## Passage:
St. Paul’s Episcopal Church to celebrate upcoming Lent season with Mardi Gras fundraiser

Switching it up from its popular Pancake Tuesday event, St. Paul’s Episcopal Church will celebrate at their Mardi Gras fundraiser on Tuesday, featuring Cajun food, traditional Zydeco music. The event will support Schmitt Elementary School students and the school’s Personal Item Pantry.

“They are our neighbor and we have taken on the much loved responsibility of providing personal items, even coats and backpacks, for children at Schmitt who need them. Particularly this winter lots of coats have gone through our Personal Item Pantry and it means under a secure entry, a teacher, a counselor, perhaps parents and children, can come into our lower level and get what they need,” senior warden Nancy Morris said. “So this is a fundraiser to continue and add to that process.”

The fundraiser will be held from 5:30 to 7:30 p.m. at St. Paul’s Episcopal Church. Tickets cost $15 for adults while children and students can attend for free. Tickets may be purchased at the door.

According to priest Aelred Dean, Mardi Gras, also called Fat Tuesday or Shrove Tuesday, takes place before the season of Lent begins on Ash Wednesday. As Lent is a time of fasting, prayer and reflection to prepare for baptism and Easter, Mardi Gras is a time to celebrate and eat any tempting food before Lent begins, he said.

“… if you want to use a modern analogy, if you didn’t have potato chips in your house, most likely you wouldn’t eat them,” Dean said. ”So on Fat Tuesday, they would get rid of all that tempting food, eat it up and share it with friends so they could observe a Lent that was faithful to the discipline of the season.”

Zydeco and carnivale music will play in the decorated parish hall during the event, Dean said. The celebration will include Cajan food such as gumbo, jambalaya, red beans and rice, in addition to a king cake.

“It’s a cake where there’s a little, well you wouldn’t be able to swallow it, plastic baby of Jesus and it’s put in the cake and you cut it up and whoever gets the piece of cake with baby Jesus in it wins a surprise and that’s part of the tradition,” Dean said.

St. Paul’s has held Mardi Gras events in the past, but those took place prior to the pandemic, she said. The church traditionally holds a pancake supper, another tradition in the Christian faith before Ash Wednesday, but this year just for fun, she said they decided to bring back a Mardi Gras celebration.

“Our Pancake Tuesdays were great, but I think since we have a very inclusive priest and all are welcome, I just think that we wanted to make it more about the fun and the celebratory nature of Mardi Gras as opposed to just serving pancakes and maple syrup, which in itself is fine but this is a lot more fun,” Morris said.

## Assigned task 1:
Summarize the article in two sentences.
## Assigned task 2:
List every dish that the article says the celebration will include.
## Assigned task 3:
According to the article, are these statements true? (a) Tickets must be bought in advance. (b) Children and students can attend for free. (c) The church has never held a Mardi Gras event before. For each, answer yes or no and quote the words that decide it.
Answer using only the article, without outside knowledge.

## Recorded data:
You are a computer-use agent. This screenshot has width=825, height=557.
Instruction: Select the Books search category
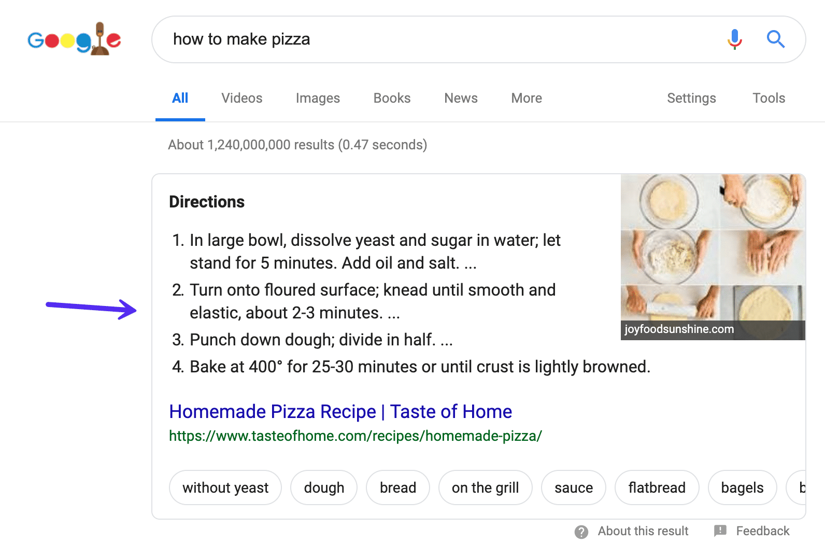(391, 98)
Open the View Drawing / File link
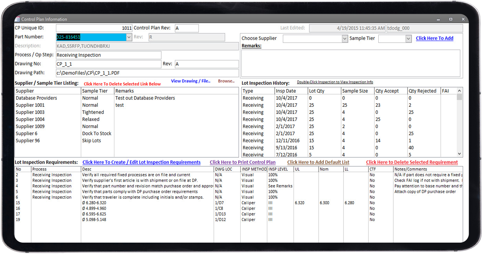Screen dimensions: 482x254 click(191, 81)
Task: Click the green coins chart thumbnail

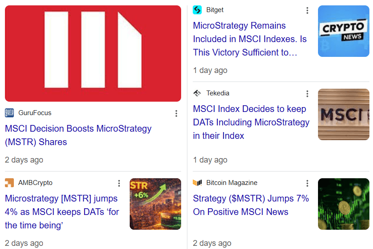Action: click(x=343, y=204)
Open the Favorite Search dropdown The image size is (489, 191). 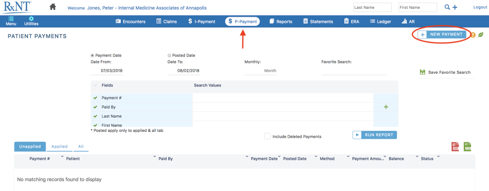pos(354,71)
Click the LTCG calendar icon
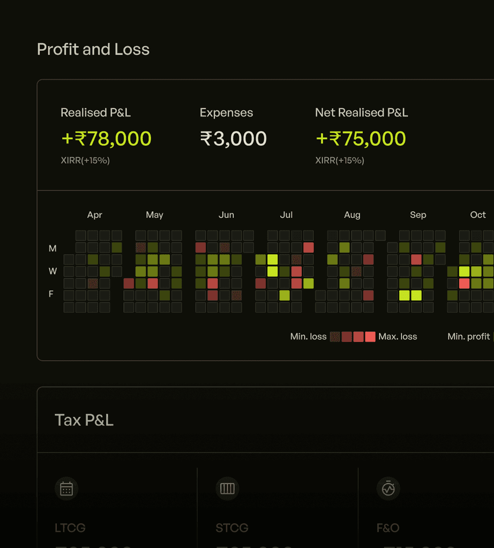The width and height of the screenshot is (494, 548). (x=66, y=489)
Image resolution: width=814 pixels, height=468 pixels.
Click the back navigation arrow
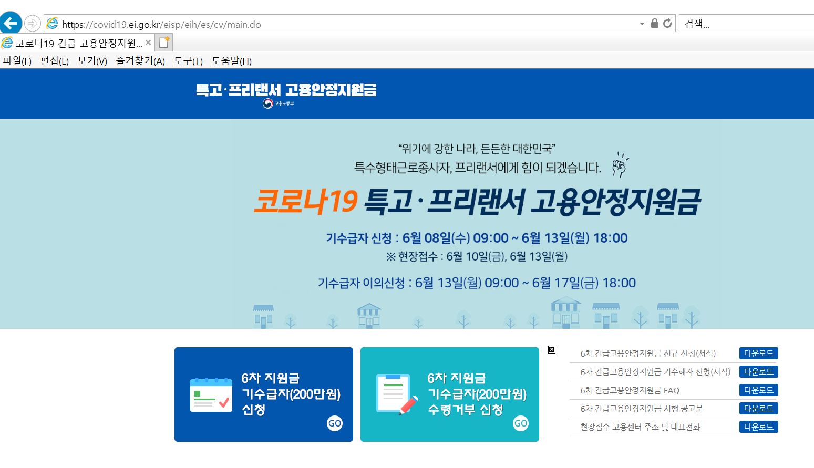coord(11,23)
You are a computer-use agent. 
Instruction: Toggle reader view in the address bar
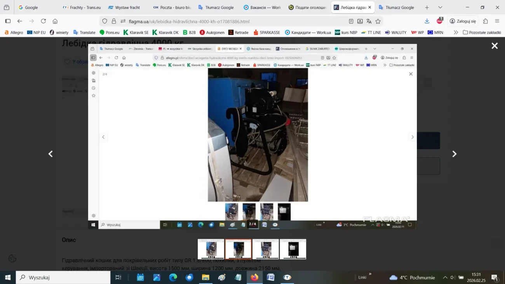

## Written solution 1:
St. Paul’s Episcopal Church will hold a Mardi Gras fundraiser on Tuesday, featuring Cajun food and Zydeco music, to support Schmitt Elementary School students and the school’s Personal Item Pantry. The event runs from 5:30 to 7:30 p.m., with tickets at $15 for adults and free admission for children and students, and it takes the place of the church’s usual pancake supper this year.

## Written solution 2:
- Gumbo
- Jambalaya
- Red beans and rice
- King cake

## Written solution 3:
(a) No: "Tickets may be purchased at the door."
(b) Yes: "children and students can attend for free."
(c) No: "St. Paul’s has held Mardi Gras events in the past."